3.1. Traditional Forecasting Methods

Traditional methods for solar radiation forecasting include statistical models, such as autoregressive integrated moving average (ARIMA), and empirical equations, such as the Angstrom-Prescott model [23,24]. While these methods are simple and computationally efficient, they often fail to capture the non-linear and stochastic nature of solar radiation [25,26].

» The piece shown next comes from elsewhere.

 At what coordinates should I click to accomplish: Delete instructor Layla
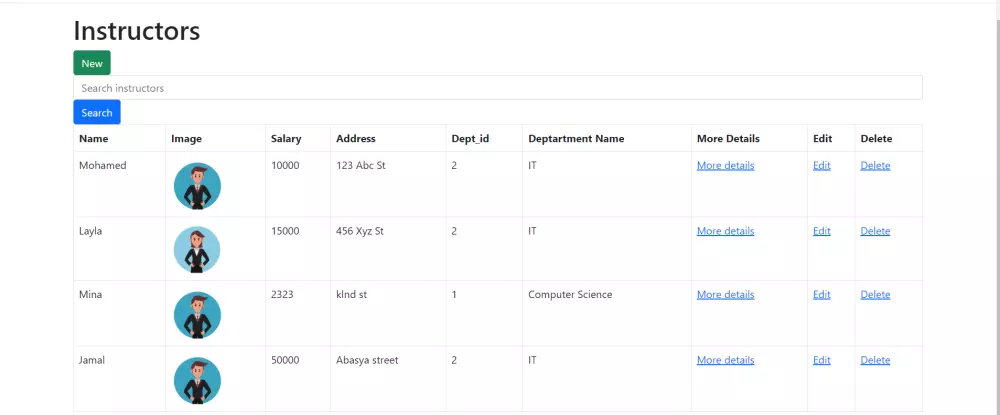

3.2. Machine Learning Techniques

Machine learning techniques, particularly neural networks, have demonstrated superior performance in solar radiation forecasting [27,28]. These techniques are capable of learning complex patterns in data and can be trained using historical meteorological data. However, standalone neural networks often struggle with uncertainty and variability in meteorological data [29,30].

3.3. Hybrid Systems

Hybrid systems, such as ANFIS, combine the strengths of multiple techniques to improve forecasting accuracy. These systems have shown promising results in solar radiation forecasting, particularly in regions with high variability and uncertainty [31,32]. However, there is limited research on the application of hybrid systems in arid regions like Kuwait [33,34].
Figure 2. Structure of an Adaptive-Network-Based Fuzzy Inference System (ANFIS). Adapted from Jang (1993), this figure shows the architecture of ANFIS, which combines fuzzy logic and neural networks for solar radiation prediction.
Figure 2. Structure of an Adaptive-Network-Based Fuzzy Inference System (ANFIS). Adapted from Jang (1993), this figure shows the architecture of ANFIS, which combines fuzzy logic and neural networks for solar radiation prediction.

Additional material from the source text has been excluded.